*Source data*.

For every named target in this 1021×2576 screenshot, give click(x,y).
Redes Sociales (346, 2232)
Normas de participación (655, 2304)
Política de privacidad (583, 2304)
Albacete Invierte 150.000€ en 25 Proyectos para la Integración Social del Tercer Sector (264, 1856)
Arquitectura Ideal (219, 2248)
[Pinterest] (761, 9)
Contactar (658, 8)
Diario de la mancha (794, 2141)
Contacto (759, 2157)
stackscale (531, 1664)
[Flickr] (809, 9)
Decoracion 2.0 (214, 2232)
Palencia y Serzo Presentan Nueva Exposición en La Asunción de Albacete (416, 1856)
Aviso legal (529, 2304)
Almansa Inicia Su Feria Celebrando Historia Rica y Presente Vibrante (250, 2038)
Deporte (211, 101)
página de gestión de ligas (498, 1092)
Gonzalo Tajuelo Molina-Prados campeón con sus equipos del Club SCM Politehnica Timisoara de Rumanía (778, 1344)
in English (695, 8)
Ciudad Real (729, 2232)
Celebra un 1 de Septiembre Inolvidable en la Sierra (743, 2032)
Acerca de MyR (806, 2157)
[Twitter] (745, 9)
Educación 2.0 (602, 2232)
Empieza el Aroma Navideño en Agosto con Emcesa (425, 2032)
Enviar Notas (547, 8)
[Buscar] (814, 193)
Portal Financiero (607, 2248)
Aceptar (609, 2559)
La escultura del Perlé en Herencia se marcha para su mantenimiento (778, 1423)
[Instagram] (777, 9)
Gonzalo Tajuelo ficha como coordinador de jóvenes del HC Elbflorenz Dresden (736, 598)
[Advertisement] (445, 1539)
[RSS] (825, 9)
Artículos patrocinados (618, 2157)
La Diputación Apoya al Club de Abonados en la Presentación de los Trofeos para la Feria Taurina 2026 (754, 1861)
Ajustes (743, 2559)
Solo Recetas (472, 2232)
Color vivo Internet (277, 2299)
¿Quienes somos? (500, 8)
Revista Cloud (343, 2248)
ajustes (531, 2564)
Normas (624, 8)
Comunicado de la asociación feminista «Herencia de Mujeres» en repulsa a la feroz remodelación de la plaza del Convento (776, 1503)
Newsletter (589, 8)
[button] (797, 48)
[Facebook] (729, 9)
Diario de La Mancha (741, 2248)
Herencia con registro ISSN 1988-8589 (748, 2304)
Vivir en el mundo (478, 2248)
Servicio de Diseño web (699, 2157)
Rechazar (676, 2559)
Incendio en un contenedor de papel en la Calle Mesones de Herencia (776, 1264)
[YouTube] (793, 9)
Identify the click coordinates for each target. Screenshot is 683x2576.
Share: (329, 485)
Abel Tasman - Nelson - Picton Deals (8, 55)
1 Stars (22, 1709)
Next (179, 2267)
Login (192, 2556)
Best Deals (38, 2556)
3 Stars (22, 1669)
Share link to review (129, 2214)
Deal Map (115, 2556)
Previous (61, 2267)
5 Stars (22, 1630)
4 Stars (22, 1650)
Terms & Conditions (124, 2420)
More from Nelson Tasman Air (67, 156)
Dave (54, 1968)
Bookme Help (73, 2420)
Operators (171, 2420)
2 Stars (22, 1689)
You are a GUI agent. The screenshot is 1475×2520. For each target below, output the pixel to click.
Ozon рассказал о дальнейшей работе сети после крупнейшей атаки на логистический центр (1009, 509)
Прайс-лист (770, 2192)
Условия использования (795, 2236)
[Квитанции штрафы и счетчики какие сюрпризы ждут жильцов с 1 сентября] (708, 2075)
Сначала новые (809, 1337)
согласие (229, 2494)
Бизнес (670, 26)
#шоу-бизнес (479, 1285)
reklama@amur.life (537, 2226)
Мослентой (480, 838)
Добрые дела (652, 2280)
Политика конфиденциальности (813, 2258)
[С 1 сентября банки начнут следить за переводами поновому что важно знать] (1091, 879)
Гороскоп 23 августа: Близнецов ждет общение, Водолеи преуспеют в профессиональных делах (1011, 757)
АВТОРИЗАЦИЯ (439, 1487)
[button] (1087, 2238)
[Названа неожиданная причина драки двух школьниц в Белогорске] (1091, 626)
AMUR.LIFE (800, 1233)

*What to produce*. When the entries above are retyped, each line must stay exactly as it is.

*Task solution*.
For every named target in this 1021×2576 screenshot, give click(x,y).
Redes Sociales (346, 2232)
Normas de participación (655, 2304)
Política de privacidad (583, 2304)
Albacete Invierte 150.000€ en 25 Proyectos para la Integración Social del Tercer Sector (264, 1856)
Arquitectura Ideal (219, 2248)
[Pinterest] (761, 9)
Contactar (658, 8)
Diario de la mancha (794, 2141)
Contacto (759, 2157)
stackscale (531, 1664)
[Flickr] (809, 9)
Decoracion 2.0 (214, 2232)
Palencia y Serzo Presentan Nueva Exposición en La Asunción de Albacete (416, 1856)
Aviso legal (529, 2304)
Almansa Inicia Su Feria Celebrando Historia Rica y Presente Vibrante (250, 2038)
Deporte (211, 101)
página de gestión de ligas (498, 1092)
Gonzalo Tajuelo Molina-Prados campeón con sus equipos del Club SCM Politehnica Timisoara de Rumanía (778, 1344)
in English (695, 8)
Ciudad Real (729, 2232)
Celebra un 1 de Septiembre Inolvidable en la Sierra (743, 2032)
Acerca de MyR (806, 2157)
[Twitter] (745, 9)
Educación 2.0 (602, 2232)
Empieza el Aroma Navideño en Agosto con Emcesa (425, 2032)
Enviar Notas (547, 8)
[Buscar] (814, 193)
Portal Financiero (607, 2248)
Aceptar (609, 2559)
La escultura del Perlé en Herencia se marcha para su mantenimiento (778, 1423)
[Instagram] (777, 9)
Gonzalo Tajuelo ficha como coordinador de jóvenes del HC Elbflorenz Dresden (736, 598)
[Advertisement] (445, 1539)
[RSS] (825, 9)
Artículos patrocinados (618, 2157)
La Diputación Apoya al Club de Abonados en la Presentación de los Trofeos para la Feria Taurina 2026 (754, 1861)
Ajustes (743, 2559)
Solo Recetas (472, 2232)
Color vivo Internet (277, 2299)
¿Quienes somos? (500, 8)
Revista Cloud (343, 2248)
ajustes (531, 2564)
Normas (624, 8)
Comunicado de la asociación feminista «Herencia de Mujeres» en repulsa a la feroz remodelación de la plaza del Convento (776, 1503)
Newsletter (589, 8)
[button] (797, 48)
[Facebook] (729, 9)
Diario de La Mancha (741, 2248)
Herencia con registro ISSN 1988-8589 (748, 2304)
Vivir en el mundo (478, 2248)
Servicio de Diseño web (699, 2157)
Rechazar (676, 2559)
Incendio en un contenedor de papel en la Calle Mesones de Herencia (776, 1264)
[YouTube] (793, 9)
Identify the click coordinates for each target. Screenshot is 683x2576.
Share: (329, 485)
Abel Tasman - Nelson - Picton Deals (8, 55)
1 Stars (22, 1709)
Next (179, 2267)
Login (192, 2556)
Best Deals (38, 2556)
3 Stars (22, 1669)
Share link to review (129, 2214)
Deal Map (115, 2556)
Previous (61, 2267)
5 Stars (22, 1630)
4 Stars (22, 1650)
Terms & Conditions (124, 2420)
More from Nelson Tasman Air (67, 156)
Dave (54, 1968)
Bookme Help (73, 2420)
Operators (171, 2420)
2 Stars (22, 1689)
You are a GUI agent. The screenshot is 1475×2520. For each target below, output the pixel to click.
Ozon рассказал о дальнейшей работе сети после крупнейшей атаки на логистический центр (1009, 509)
Прайс-лист (770, 2192)
Условия использования (795, 2236)
[Квитанции штрафы и счетчики какие сюрпризы ждут жильцов с 1 сентября] (708, 2075)
Сначала новые (809, 1337)
согласие (229, 2494)
Бизнес (670, 26)
#шоу-бизнес (479, 1285)
reklama@amur.life (537, 2226)
Мослентой (480, 838)
Добрые дела (652, 2280)
Политика конфиденциальности (813, 2258)
[С 1 сентября банки начнут следить за переводами поновому что важно знать] (1091, 879)
Гороскоп 23 августа: Близнецов ждет общение, Водолеи преуспеют в профессиональных делах (1011, 757)
АВТОРИЗАЦИЯ (439, 1487)
[button] (1087, 2238)
[Названа неожиданная причина драки двух школьниц в Белогорске] (1091, 626)
AMUR.LIFE (800, 1233)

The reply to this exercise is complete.